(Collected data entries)
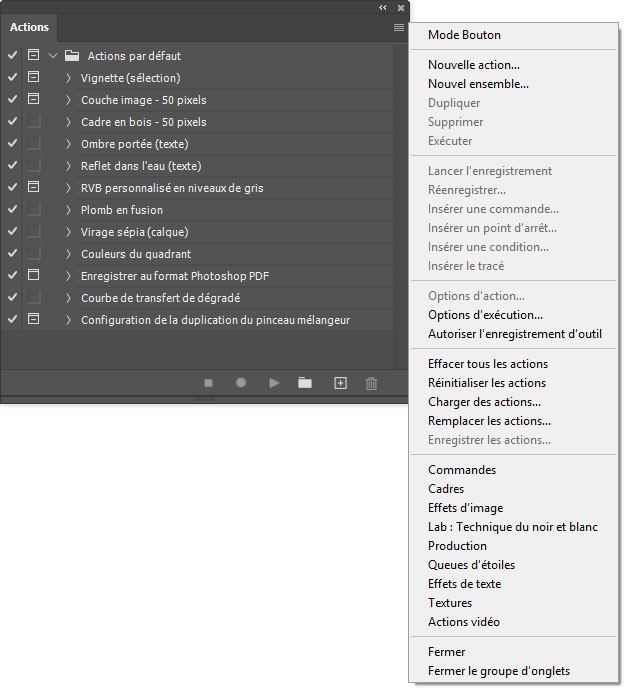
Task: Create a new set with the folder icon
Action: coord(305,383)
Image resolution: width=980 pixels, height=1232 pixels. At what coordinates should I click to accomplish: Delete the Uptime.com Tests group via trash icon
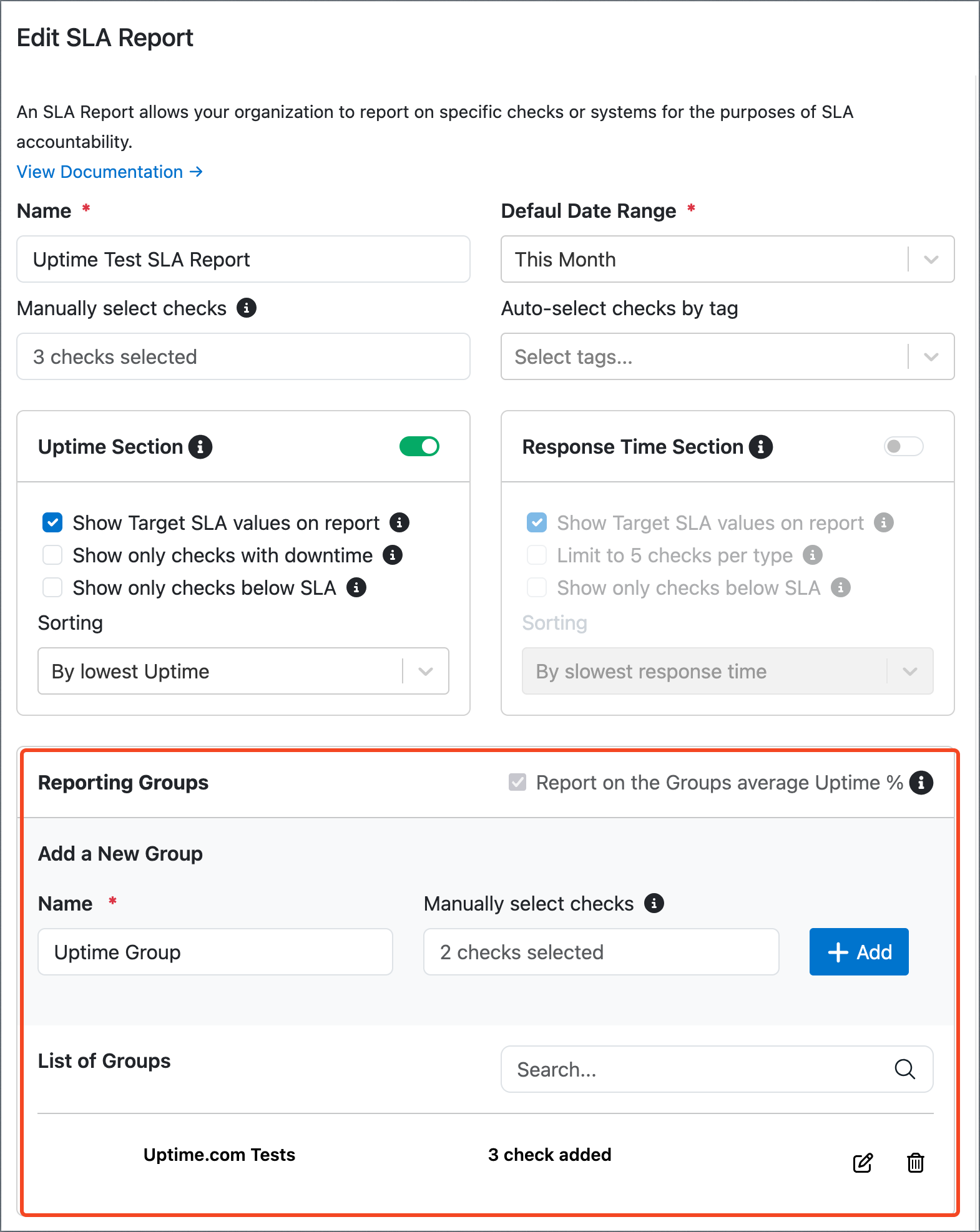[x=916, y=1163]
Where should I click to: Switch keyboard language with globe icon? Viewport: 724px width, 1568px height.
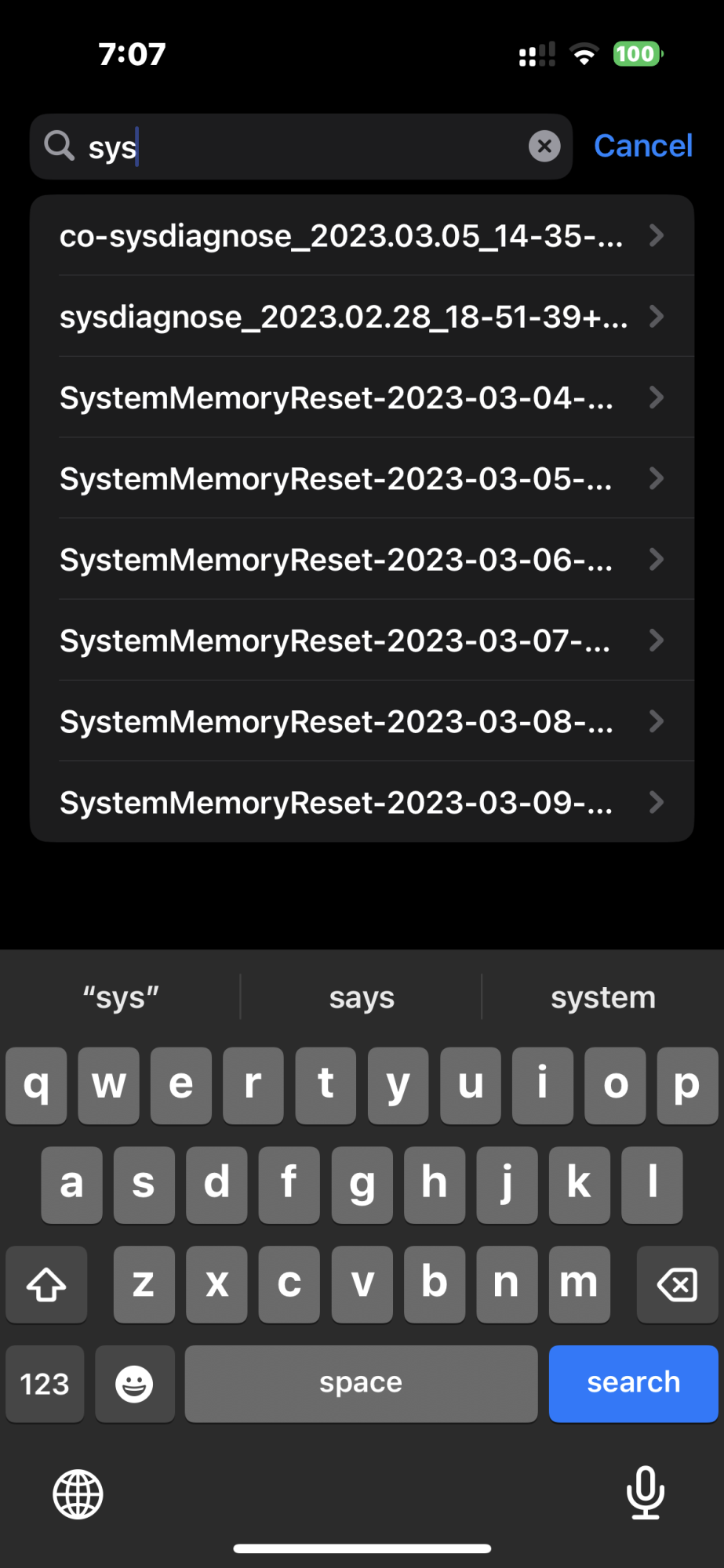78,1494

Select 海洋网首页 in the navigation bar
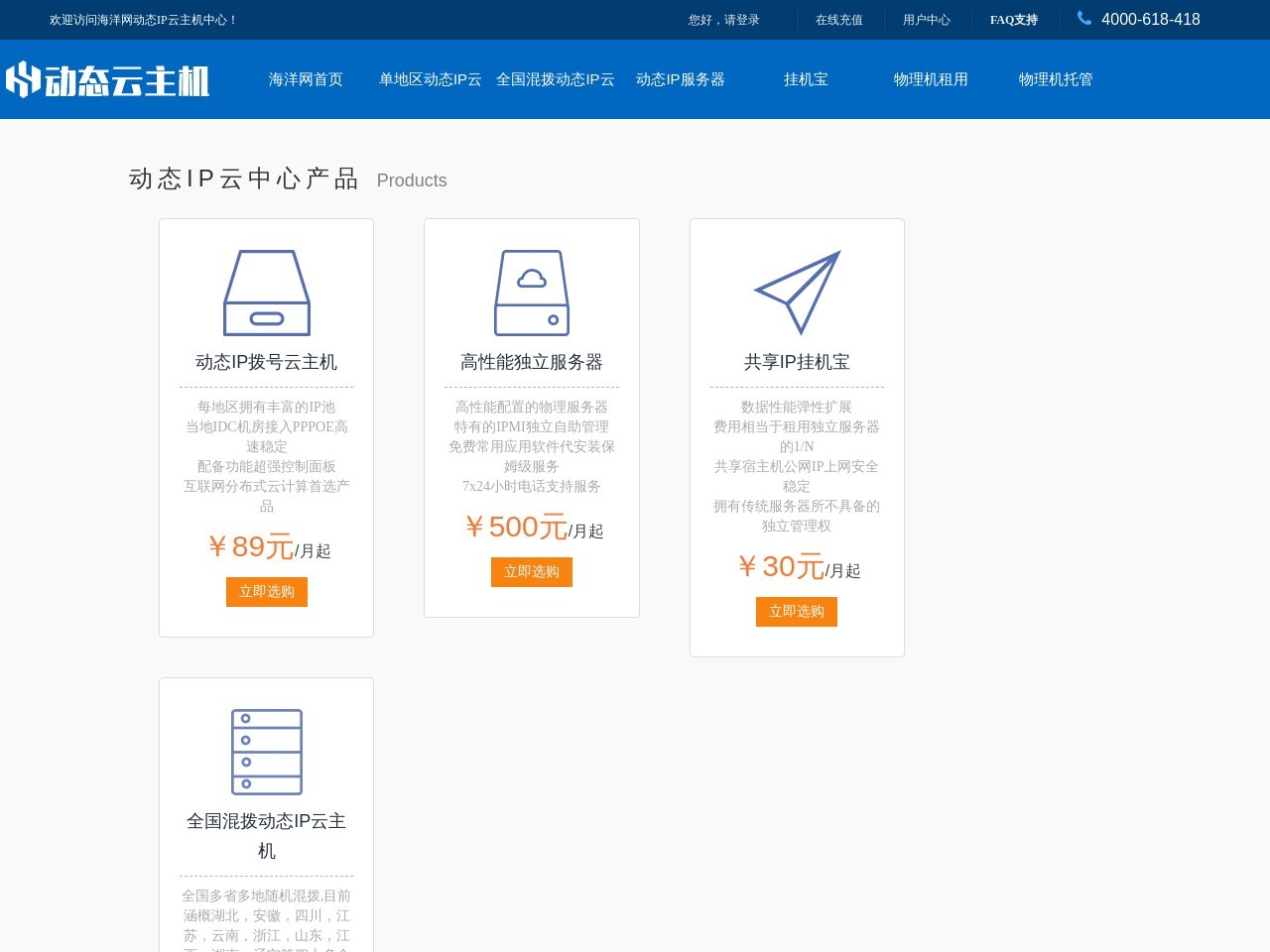click(x=305, y=79)
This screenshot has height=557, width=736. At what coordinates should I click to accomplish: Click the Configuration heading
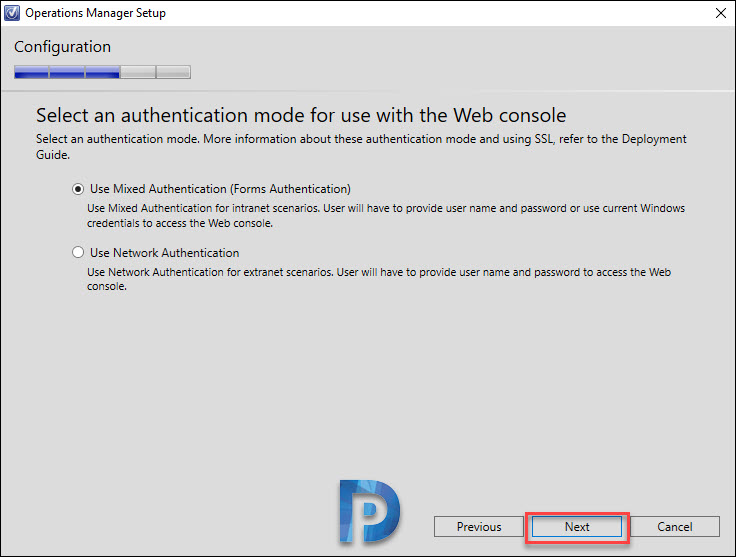coord(62,47)
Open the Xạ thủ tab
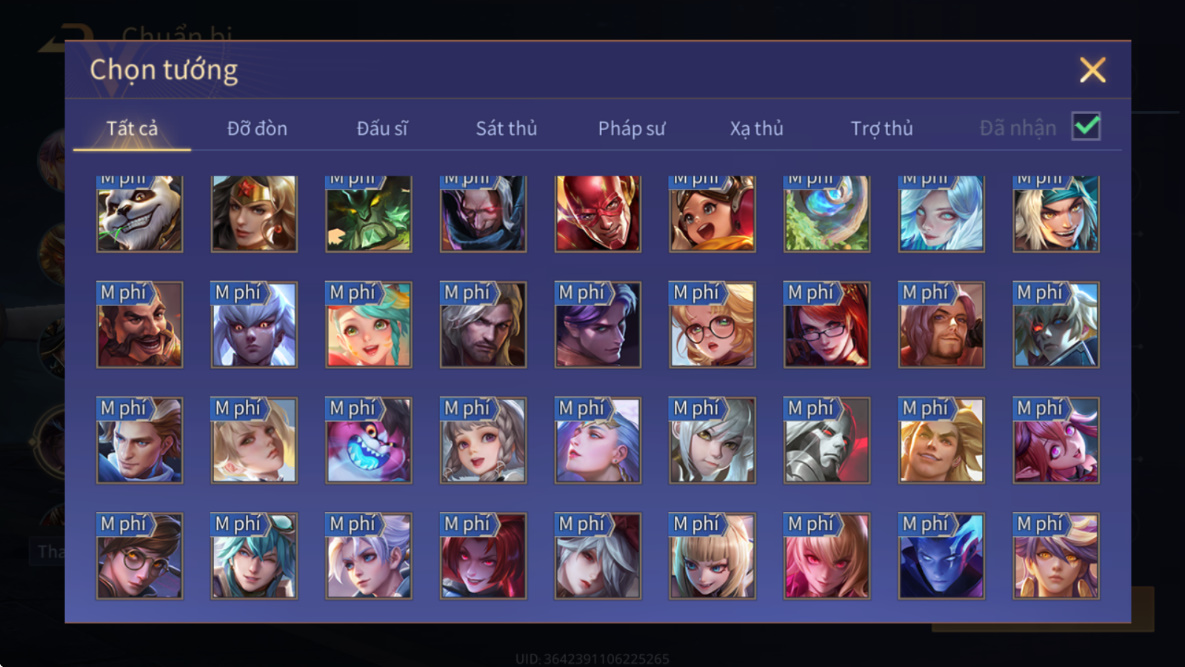 [756, 128]
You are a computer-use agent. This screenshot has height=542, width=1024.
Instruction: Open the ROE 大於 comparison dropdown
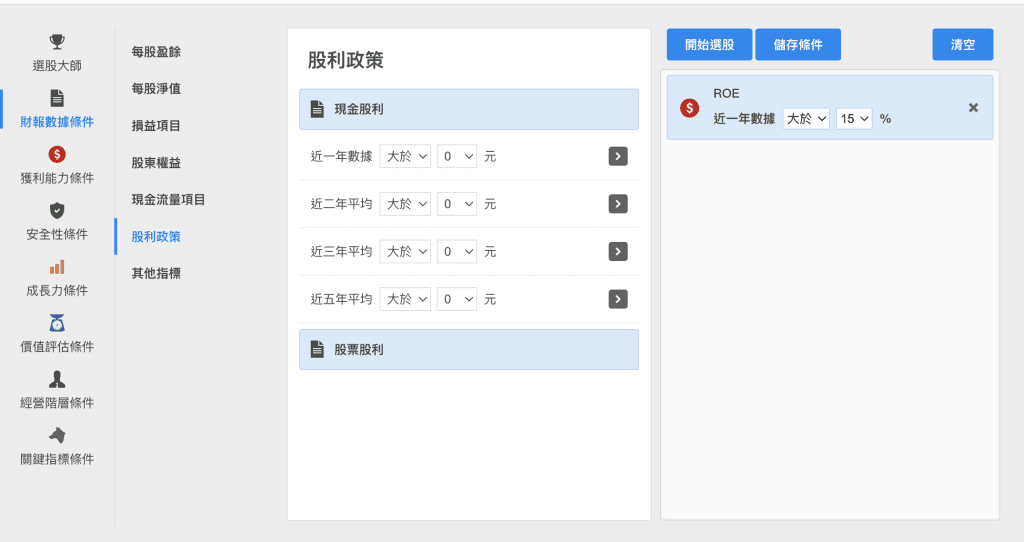pos(806,118)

## TASK GOAL
Repeat nothing but the lines from the one containing "Instruction: Open the" through the end of the entries, exactly, and skip the pictures.

## SOLUTION TO THE PROBLEM
Instruction: Open the ROE 大於 comparison dropdown
pos(806,118)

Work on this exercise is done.